- [Exercise prompt]: With the pictures excluded, output only the lines from the one containing "Products (92, 534)" through the last line of the entries, unchanged.

Dataset entries:

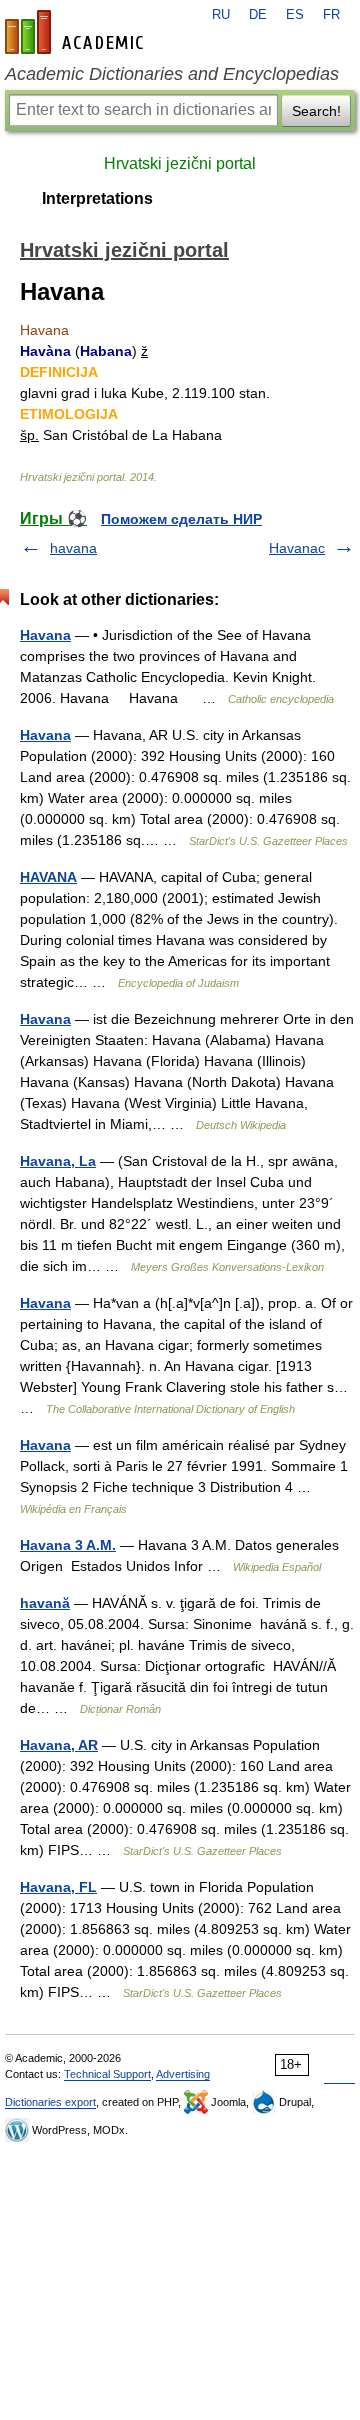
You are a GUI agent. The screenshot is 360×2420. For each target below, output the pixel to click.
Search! (316, 111)
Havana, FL (58, 1887)
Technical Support (107, 2074)
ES (295, 15)
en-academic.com (77, 32)
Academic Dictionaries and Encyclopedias (172, 74)
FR (331, 15)
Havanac (297, 548)
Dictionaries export (50, 2102)
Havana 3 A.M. (68, 1545)
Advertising (183, 2074)
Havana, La (58, 1161)
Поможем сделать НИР (181, 519)
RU (221, 15)
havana (73, 548)
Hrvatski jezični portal (180, 163)
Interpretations (97, 198)
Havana (45, 635)
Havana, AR (59, 1745)
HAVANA (48, 877)
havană (45, 1603)
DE (258, 15)
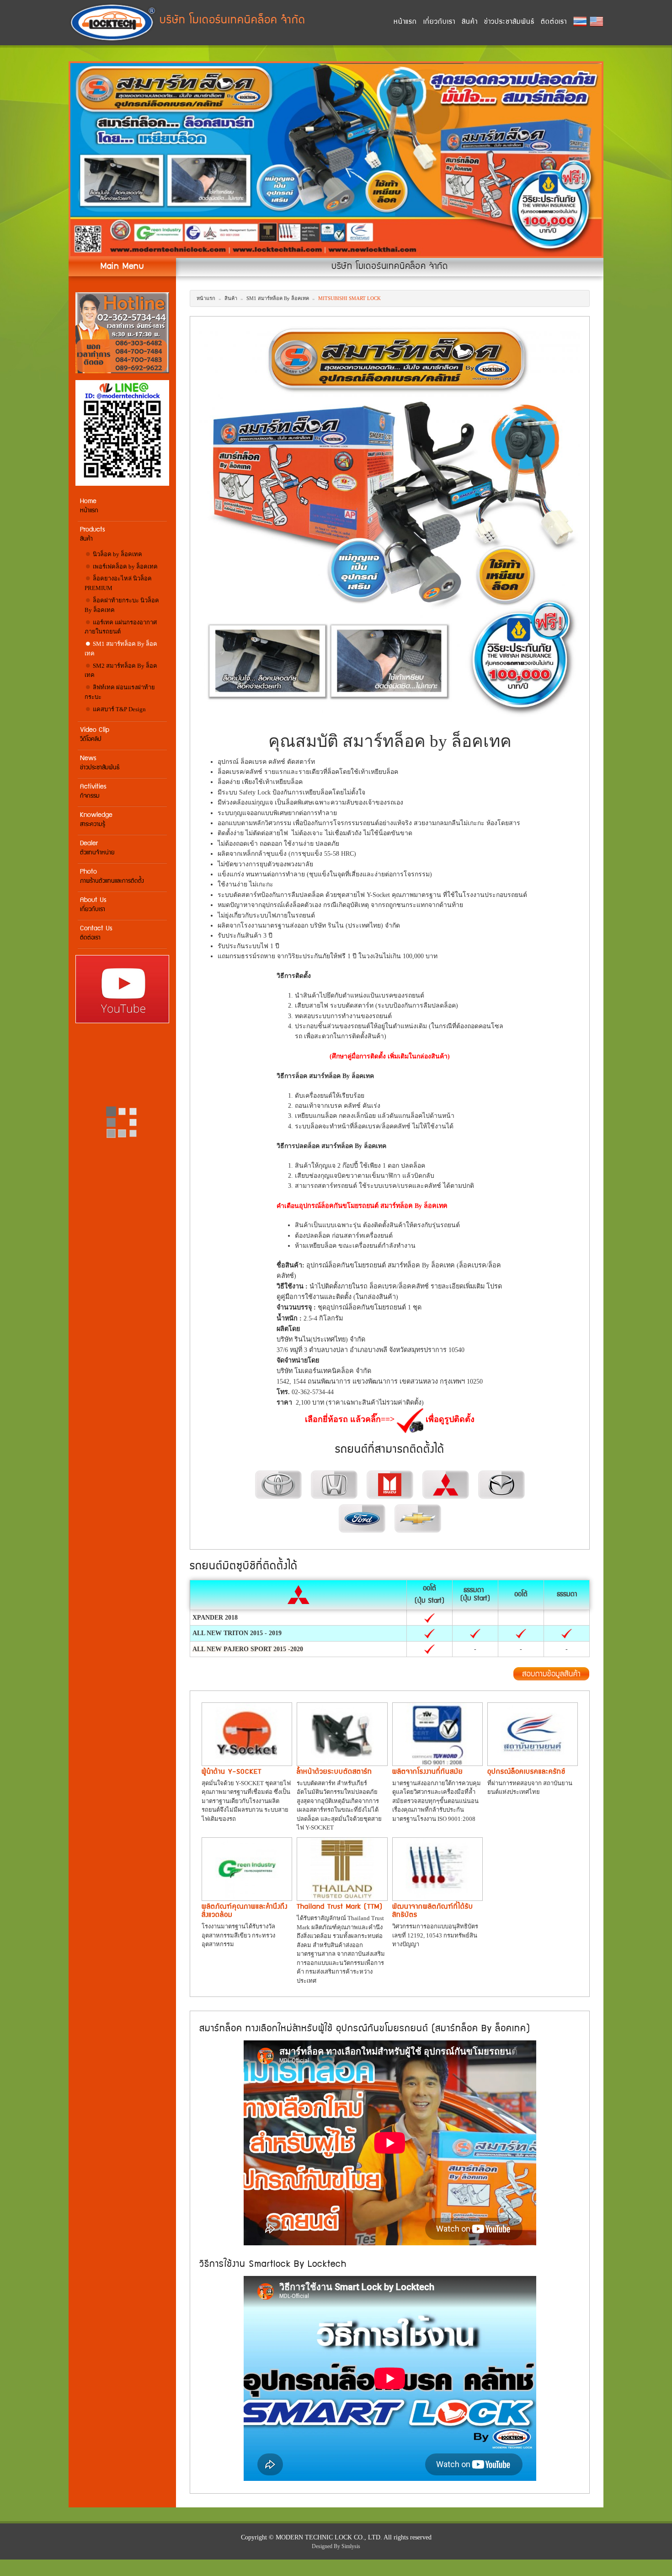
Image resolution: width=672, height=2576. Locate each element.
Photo (112, 876)
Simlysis (350, 2546)
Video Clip (94, 734)
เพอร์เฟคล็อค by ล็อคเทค (124, 566)
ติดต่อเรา (554, 22)
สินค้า (470, 22)
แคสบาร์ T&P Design (118, 709)
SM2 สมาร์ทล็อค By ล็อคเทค (121, 670)
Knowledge (96, 819)
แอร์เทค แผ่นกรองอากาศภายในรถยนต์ (121, 627)
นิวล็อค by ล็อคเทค (116, 554)
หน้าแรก (405, 22)
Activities (93, 791)
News (99, 763)
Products (92, 534)
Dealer (97, 848)
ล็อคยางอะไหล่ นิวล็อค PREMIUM (118, 583)
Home (89, 506)
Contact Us (96, 933)
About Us (93, 904)
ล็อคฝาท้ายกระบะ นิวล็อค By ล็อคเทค (122, 605)
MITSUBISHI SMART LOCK (349, 298)
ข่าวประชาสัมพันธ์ (509, 22)
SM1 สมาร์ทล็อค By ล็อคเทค (121, 648)
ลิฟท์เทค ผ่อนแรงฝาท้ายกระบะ (120, 692)
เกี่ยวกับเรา (439, 22)
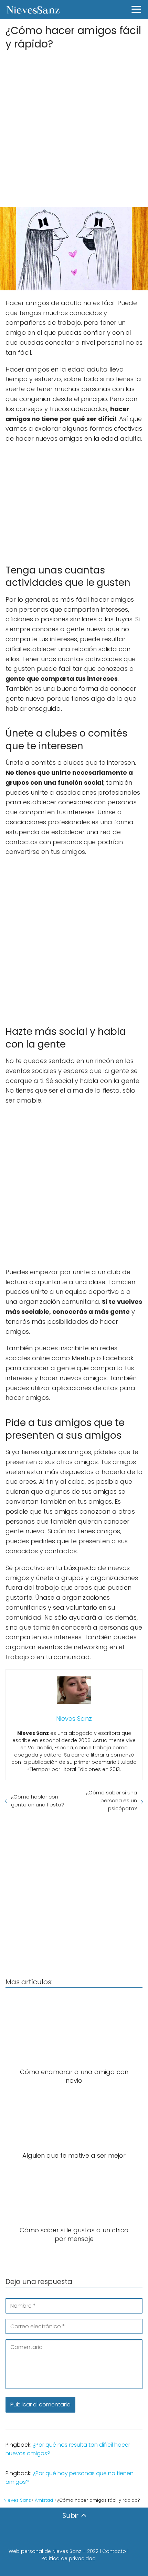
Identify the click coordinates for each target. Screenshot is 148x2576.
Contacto (114, 2551)
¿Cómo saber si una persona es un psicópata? (111, 1800)
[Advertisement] (74, 126)
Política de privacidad (68, 2558)
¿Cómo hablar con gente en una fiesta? (37, 1800)
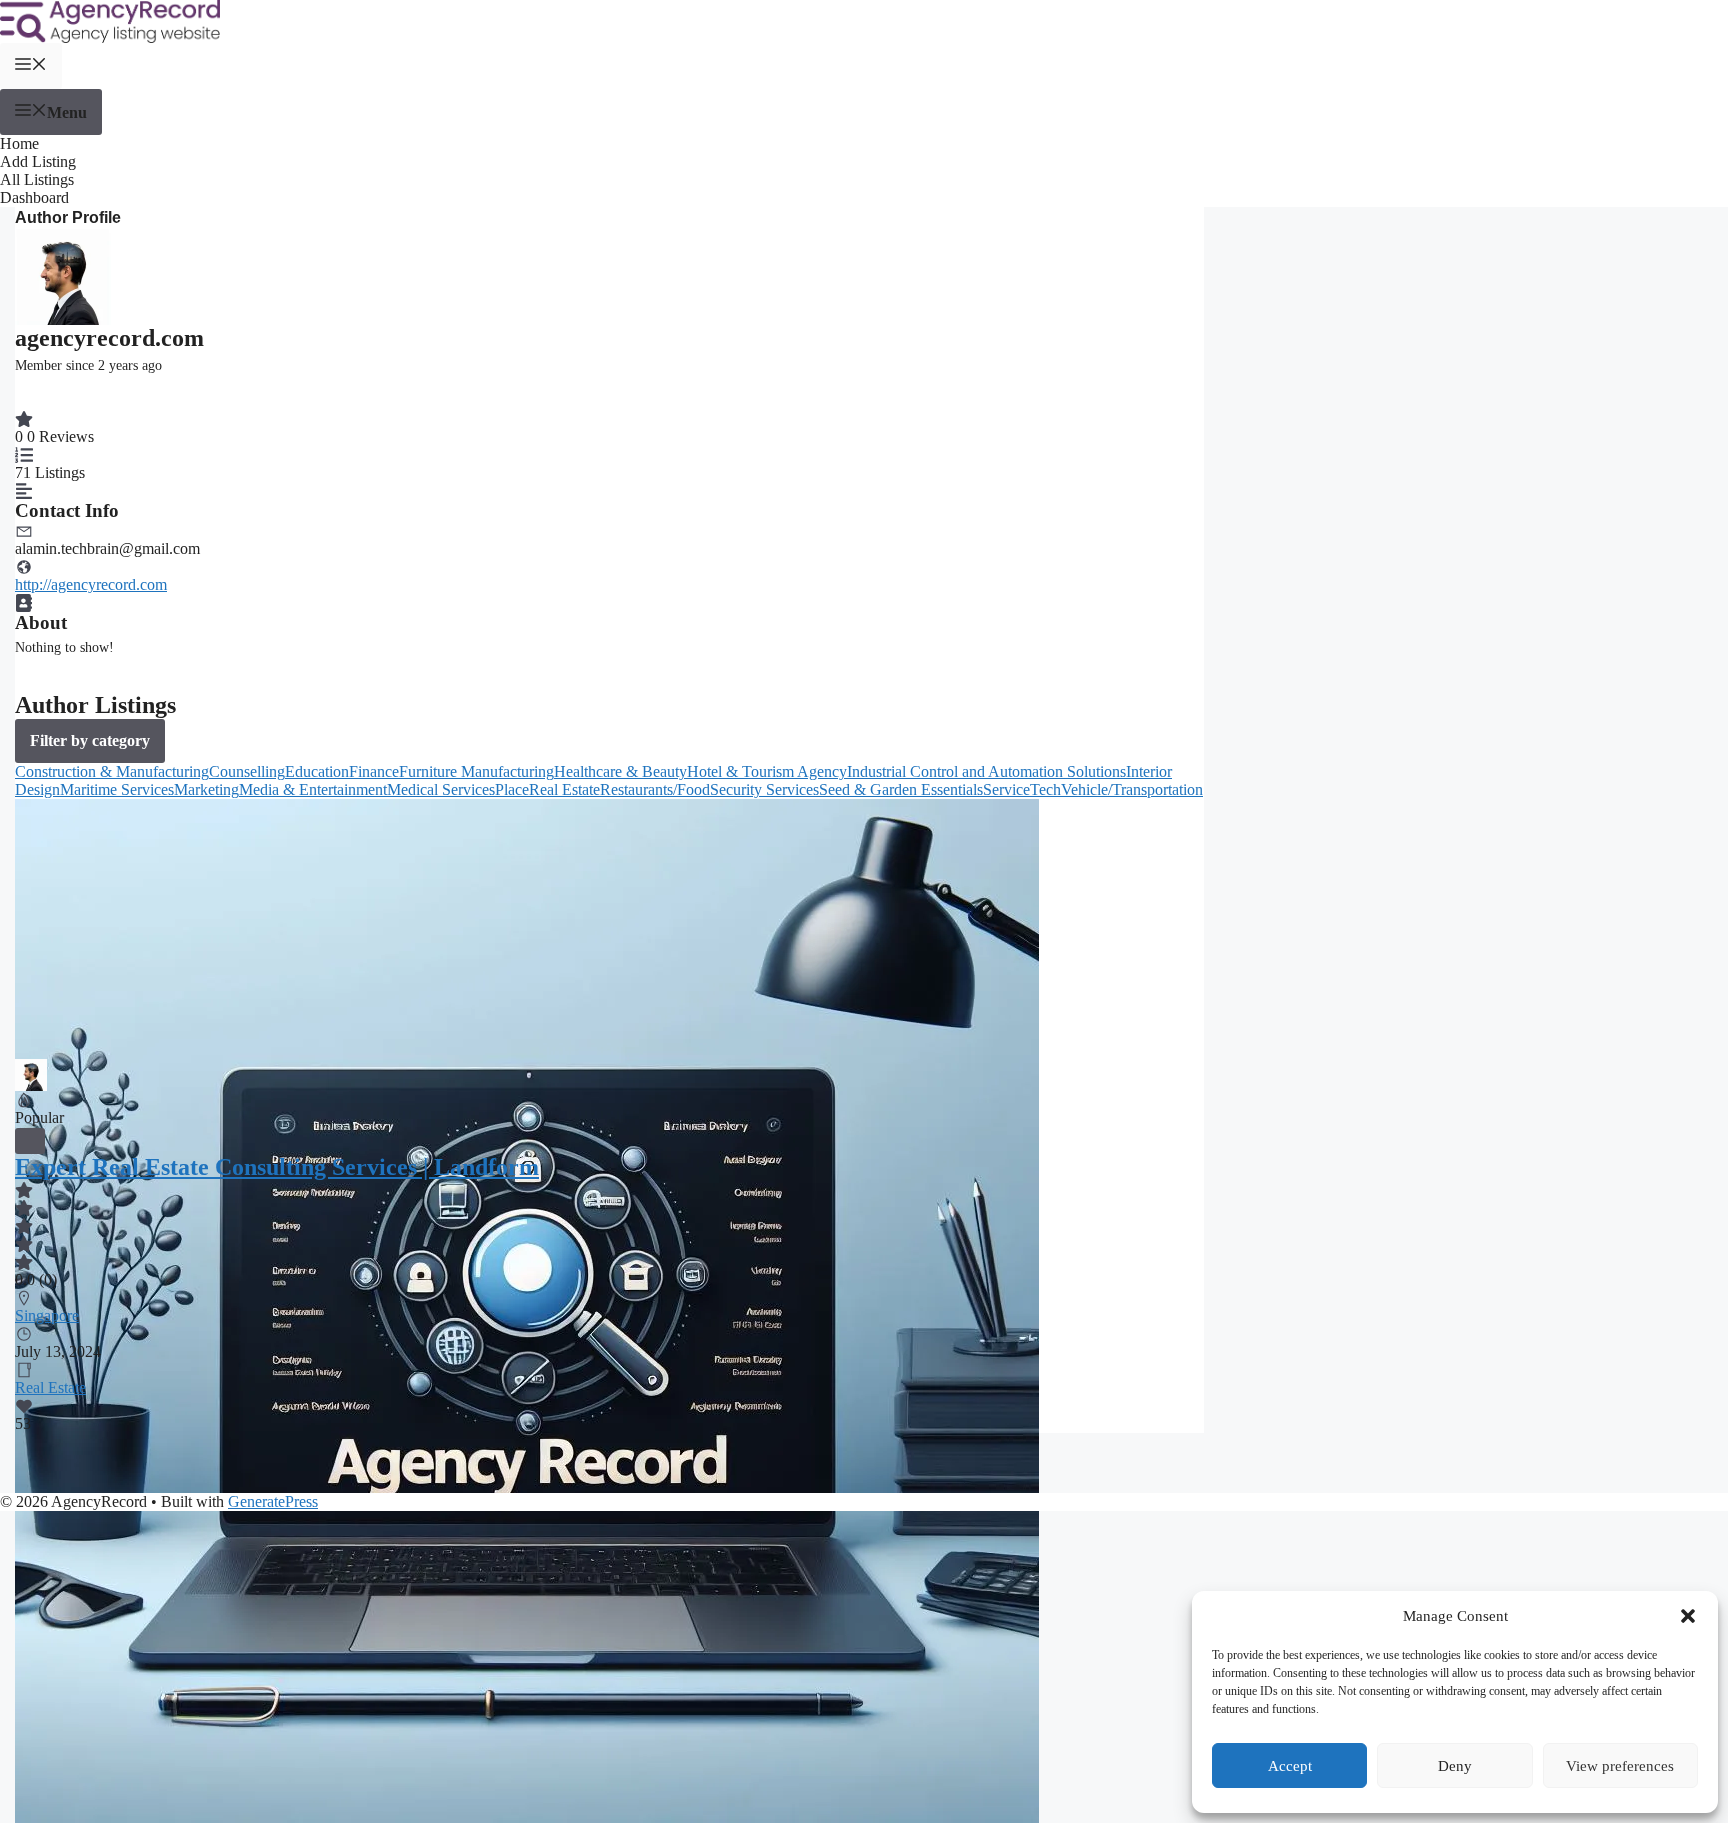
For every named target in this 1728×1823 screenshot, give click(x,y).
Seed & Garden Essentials (901, 789)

- [Answer box]:
Products (92, 534)
Dealer (97, 848)
ล็อคยางอะไหล่ นิวล็อค PREMIUM (118, 583)
Home (89, 506)
Contact Us (96, 933)
About Us (93, 904)
ล็อคฝาท้ายกระบะ นิวล็อค By ล็อคเทค (122, 605)
MITSUBISHI SMART LOCK (349, 298)
ข่าวประชาสัมพันธ์ (509, 22)
SM1 สมาร์ทล็อค By ล็อคเทค (121, 648)
ลิฟท์เทค ผ่อนแรงฝาท้ายกระบะ (120, 692)
เกี่ยวกับเรา (439, 22)
Identify the click coordinates for each target. Screenshot is 148x2576.
Contacto (114, 2551)
¿Cómo saber si una persona es un psicópata? (111, 1800)
[Advertisement] (74, 126)
Política de privacidad (68, 2558)
¿Cómo hablar con gente en una fiesta? (37, 1800)
For every named target in this 1728×1823 screenshot, give click(x,y).
Seed & Garden Essentials (901, 789)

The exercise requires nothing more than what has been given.